## [Information given]
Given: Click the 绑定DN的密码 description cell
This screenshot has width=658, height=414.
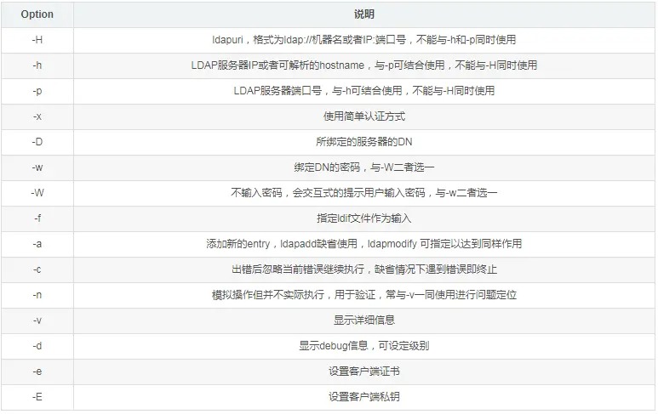Looking at the screenshot, I should point(363,167).
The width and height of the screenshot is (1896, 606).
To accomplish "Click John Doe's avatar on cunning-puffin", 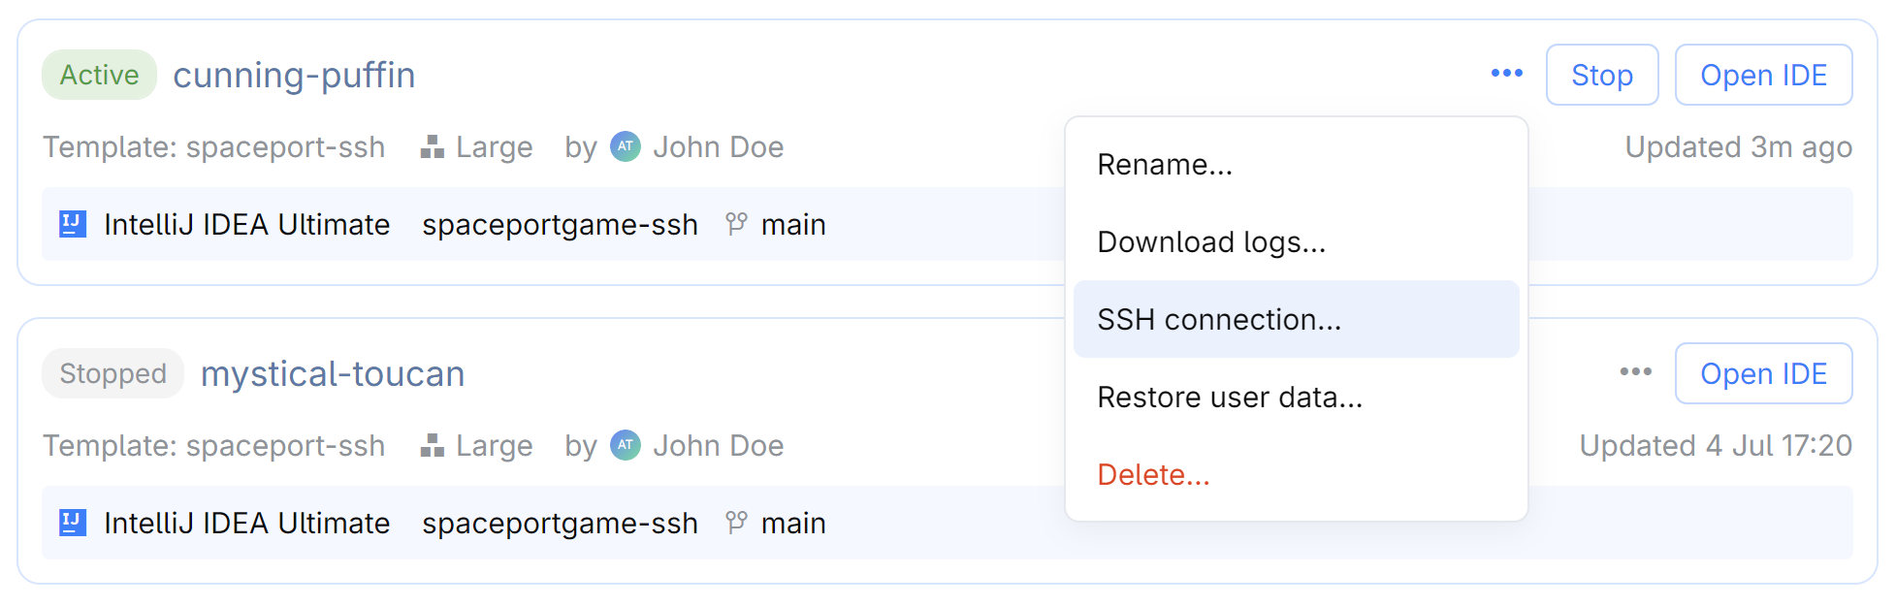I will tap(626, 146).
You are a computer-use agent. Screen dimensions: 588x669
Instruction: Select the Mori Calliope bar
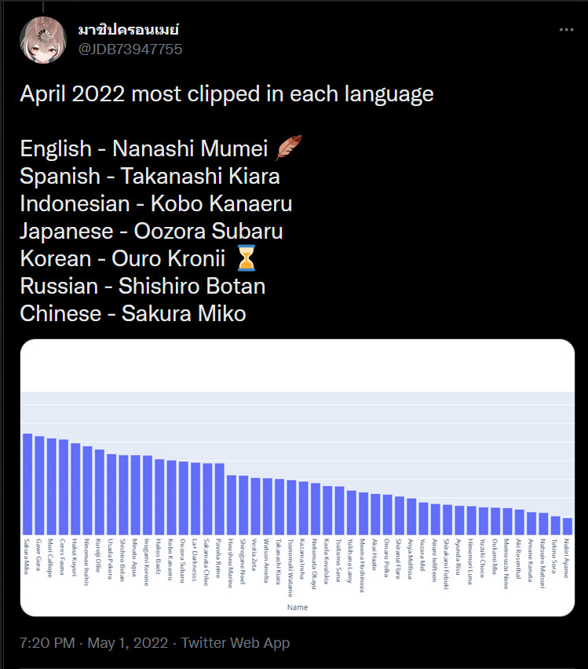pyautogui.click(x=52, y=486)
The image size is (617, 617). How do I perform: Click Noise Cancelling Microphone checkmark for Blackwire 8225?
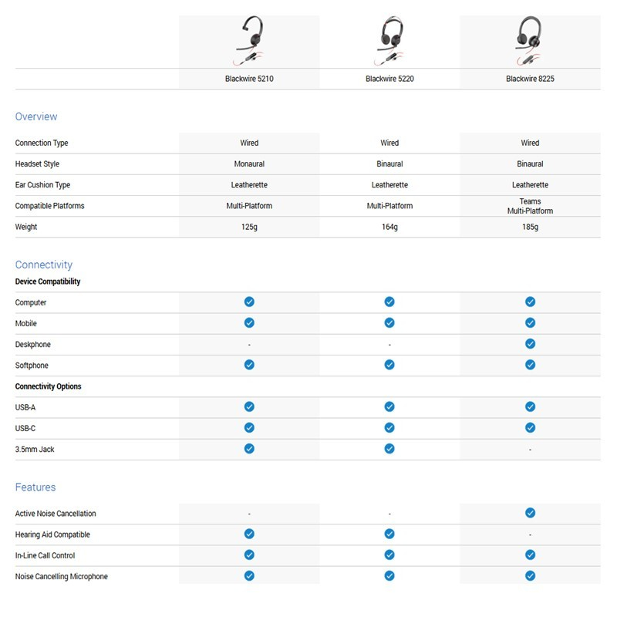click(530, 575)
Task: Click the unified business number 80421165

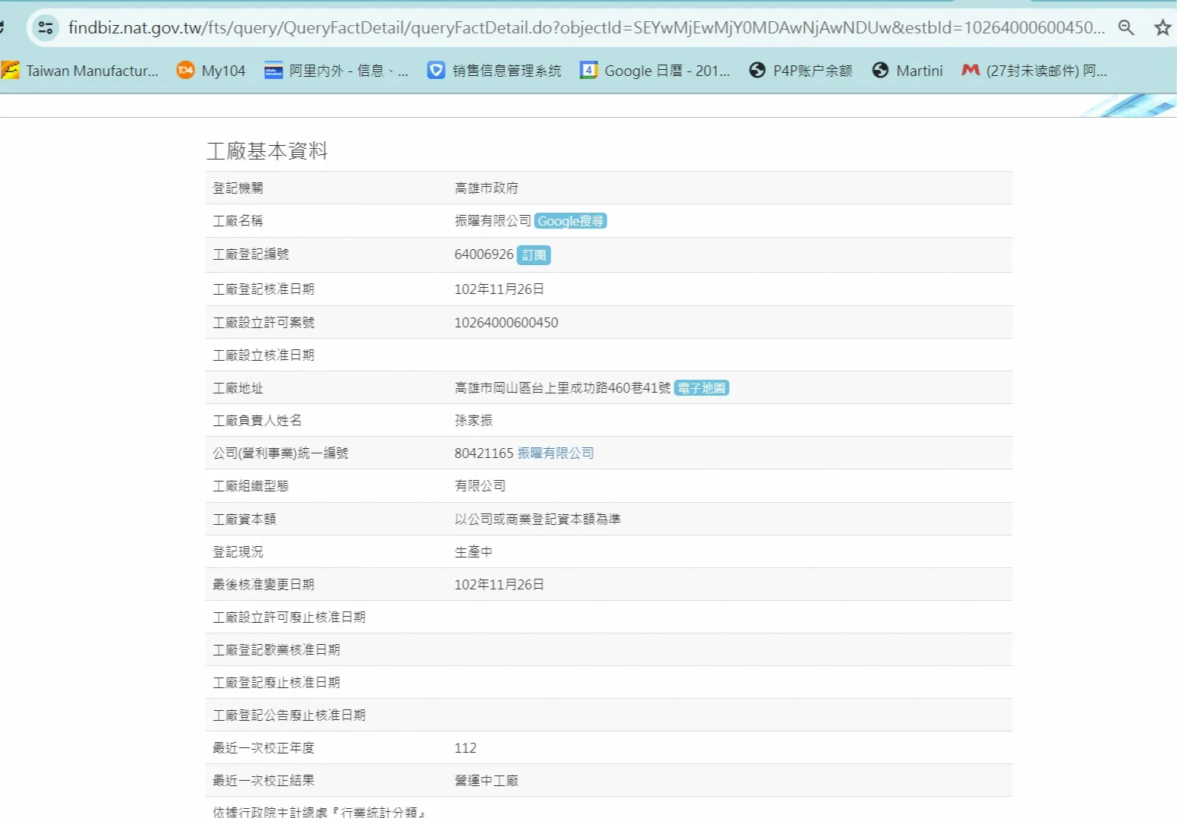Action: click(x=484, y=453)
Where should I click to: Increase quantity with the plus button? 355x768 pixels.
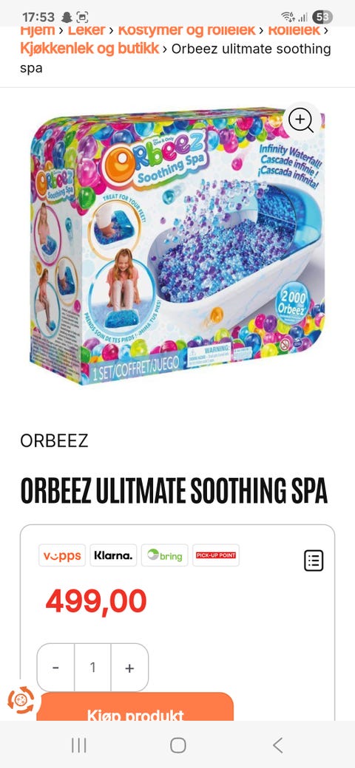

## [Task requirements]
Word for word, write out the lines from the top of the records above down to the line holding "The width and", inclusive, but not the pictures.

## [Response below]
Given: Click the 绑定DN的密码 description cell
This screenshot has width=658, height=414.
Looking at the screenshot, I should point(363,167).
The width and height of the screenshot is (1896, 606).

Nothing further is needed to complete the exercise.